> _WHAT THE EXERCISE ASKS_
Give the lines below again exactly, starting with the line that holds "[Tweet this] (657, 990)" and going on through the line that holds "[Youtube] (85, 2340)".

== EXTRACTED DATA ==

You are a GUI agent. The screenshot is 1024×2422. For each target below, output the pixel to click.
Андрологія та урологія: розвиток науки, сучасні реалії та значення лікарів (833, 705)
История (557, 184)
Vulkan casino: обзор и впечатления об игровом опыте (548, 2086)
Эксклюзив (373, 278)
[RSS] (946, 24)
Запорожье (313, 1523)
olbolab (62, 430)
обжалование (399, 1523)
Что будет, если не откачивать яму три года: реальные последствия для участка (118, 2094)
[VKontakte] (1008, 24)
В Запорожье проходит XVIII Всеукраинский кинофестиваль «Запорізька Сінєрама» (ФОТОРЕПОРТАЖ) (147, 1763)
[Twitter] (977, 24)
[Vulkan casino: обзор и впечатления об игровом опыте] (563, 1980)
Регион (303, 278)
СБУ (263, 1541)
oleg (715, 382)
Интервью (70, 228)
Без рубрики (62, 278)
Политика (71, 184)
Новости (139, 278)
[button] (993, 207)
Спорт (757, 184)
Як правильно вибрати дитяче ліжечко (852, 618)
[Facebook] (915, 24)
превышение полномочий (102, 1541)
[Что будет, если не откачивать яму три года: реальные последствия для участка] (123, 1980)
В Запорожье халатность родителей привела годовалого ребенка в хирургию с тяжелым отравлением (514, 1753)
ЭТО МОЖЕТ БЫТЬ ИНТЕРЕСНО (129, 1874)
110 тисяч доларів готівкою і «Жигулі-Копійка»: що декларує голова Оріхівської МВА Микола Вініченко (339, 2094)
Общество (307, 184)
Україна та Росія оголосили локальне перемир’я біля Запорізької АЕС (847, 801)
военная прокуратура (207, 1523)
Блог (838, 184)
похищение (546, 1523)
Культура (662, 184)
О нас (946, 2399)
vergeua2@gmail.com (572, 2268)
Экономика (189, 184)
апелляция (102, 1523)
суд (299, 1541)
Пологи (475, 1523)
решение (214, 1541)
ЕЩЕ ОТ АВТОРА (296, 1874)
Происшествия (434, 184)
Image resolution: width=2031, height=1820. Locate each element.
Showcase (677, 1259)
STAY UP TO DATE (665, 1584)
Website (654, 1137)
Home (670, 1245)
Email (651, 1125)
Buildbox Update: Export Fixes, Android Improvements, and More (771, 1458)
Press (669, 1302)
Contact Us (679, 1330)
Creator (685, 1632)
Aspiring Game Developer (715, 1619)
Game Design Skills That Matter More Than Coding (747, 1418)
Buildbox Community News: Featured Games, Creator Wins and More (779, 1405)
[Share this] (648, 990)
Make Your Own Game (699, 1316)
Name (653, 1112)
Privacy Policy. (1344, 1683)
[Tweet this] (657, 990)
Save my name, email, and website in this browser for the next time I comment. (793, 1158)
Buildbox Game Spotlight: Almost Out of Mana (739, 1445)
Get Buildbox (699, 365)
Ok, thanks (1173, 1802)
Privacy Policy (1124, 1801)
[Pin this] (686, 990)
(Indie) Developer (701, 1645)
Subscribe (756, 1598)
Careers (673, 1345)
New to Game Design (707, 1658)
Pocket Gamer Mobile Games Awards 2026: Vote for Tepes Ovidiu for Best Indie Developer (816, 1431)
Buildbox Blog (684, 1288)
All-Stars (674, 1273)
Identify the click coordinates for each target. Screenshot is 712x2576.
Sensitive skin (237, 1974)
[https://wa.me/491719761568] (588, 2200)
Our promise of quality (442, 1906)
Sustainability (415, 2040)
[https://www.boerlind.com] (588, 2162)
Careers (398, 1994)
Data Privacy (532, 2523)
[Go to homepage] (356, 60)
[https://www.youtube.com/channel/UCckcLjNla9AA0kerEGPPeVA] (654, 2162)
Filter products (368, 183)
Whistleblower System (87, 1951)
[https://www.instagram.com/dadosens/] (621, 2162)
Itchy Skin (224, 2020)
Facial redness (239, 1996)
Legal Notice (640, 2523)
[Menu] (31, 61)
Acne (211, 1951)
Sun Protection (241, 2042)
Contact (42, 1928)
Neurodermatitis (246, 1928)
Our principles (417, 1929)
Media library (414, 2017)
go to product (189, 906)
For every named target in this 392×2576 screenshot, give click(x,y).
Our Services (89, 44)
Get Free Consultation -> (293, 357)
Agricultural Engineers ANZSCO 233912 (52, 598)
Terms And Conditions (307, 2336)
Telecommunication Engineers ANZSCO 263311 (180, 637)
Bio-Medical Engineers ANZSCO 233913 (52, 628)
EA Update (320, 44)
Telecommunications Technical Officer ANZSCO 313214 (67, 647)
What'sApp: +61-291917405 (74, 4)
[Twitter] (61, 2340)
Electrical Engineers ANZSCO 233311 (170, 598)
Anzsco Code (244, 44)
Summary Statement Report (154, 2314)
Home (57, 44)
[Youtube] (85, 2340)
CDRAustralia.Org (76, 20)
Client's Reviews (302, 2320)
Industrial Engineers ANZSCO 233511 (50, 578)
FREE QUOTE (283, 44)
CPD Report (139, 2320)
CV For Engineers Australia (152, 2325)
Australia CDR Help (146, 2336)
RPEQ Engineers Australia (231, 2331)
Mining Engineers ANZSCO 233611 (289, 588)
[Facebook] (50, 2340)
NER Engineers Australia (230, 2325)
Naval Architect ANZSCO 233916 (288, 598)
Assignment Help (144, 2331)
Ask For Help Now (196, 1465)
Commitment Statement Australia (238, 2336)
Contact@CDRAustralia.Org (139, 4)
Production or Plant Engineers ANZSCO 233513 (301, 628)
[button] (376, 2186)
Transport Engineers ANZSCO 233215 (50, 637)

===

> _RESULT BELOW_
[Tweet this] (657, 990)
Save my name, email, and website in this browser for the next time I comment. (793, 1158)
Buildbox Game Spotlight: Almost Out of Mana (739, 1445)
Get Buildbox (699, 365)
Ok, thanks (1173, 1802)
Privacy Policy (1124, 1801)
[Pin this] (686, 990)
(Indie) Developer (701, 1645)
Subscribe (756, 1598)
Careers (673, 1345)
New to Game Design (707, 1658)
Pocket Gamer Mobile Games Awards 2026: Vote for Tepes Ovidiu for Best Indie Developer (816, 1431)
Buildbox Blog (684, 1288)
All-Stars (674, 1273)
Identify the click coordinates for each target. Screenshot is 712x2576.
Sensitive skin (237, 1974)
[https://wa.me/491719761568] (588, 2200)
Our promise of quality (442, 1906)
Sustainability (415, 2040)
[https://www.boerlind.com] (588, 2162)
Careers (398, 1994)
Data Privacy (532, 2523)
[Go to homepage] (356, 60)
[https://www.youtube.com/channel/UCckcLjNla9AA0kerEGPPeVA] (654, 2162)
Filter products (368, 183)
Whistleblower System (87, 1951)
[https://www.instagram.com/dadosens/] (621, 2162)
Itchy Skin (224, 2020)
Facial redness (239, 1996)
Legal Notice (640, 2523)
[Menu] (31, 61)
Acne (211, 1951)
Sun Protection (241, 2042)
Contact (42, 1928)
Neurodermatitis (246, 1928)
Our principles (417, 1929)
Media library (414, 2017)
go to product (189, 906)
For every named target in this 392×2576 screenshot, give click(x,y).
Our Services (89, 44)
Get Free Consultation -> (293, 357)
Agricultural Engineers ANZSCO 233912 (52, 598)
Terms And Conditions (307, 2336)
Telecommunication Engineers ANZSCO 263311 (180, 637)
Bio-Medical Engineers ANZSCO 233913 (52, 628)
EA Update (320, 44)
Telecommunications Technical Officer ANZSCO 313214 (67, 647)
What'sApp: +61-291917405 (74, 4)
[Twitter] (61, 2340)
Electrical Engineers ANZSCO 233311 (170, 598)
Anzsco Code (244, 44)
Summary Statement Report (154, 2314)
Home (57, 44)
[Youtube] (85, 2340)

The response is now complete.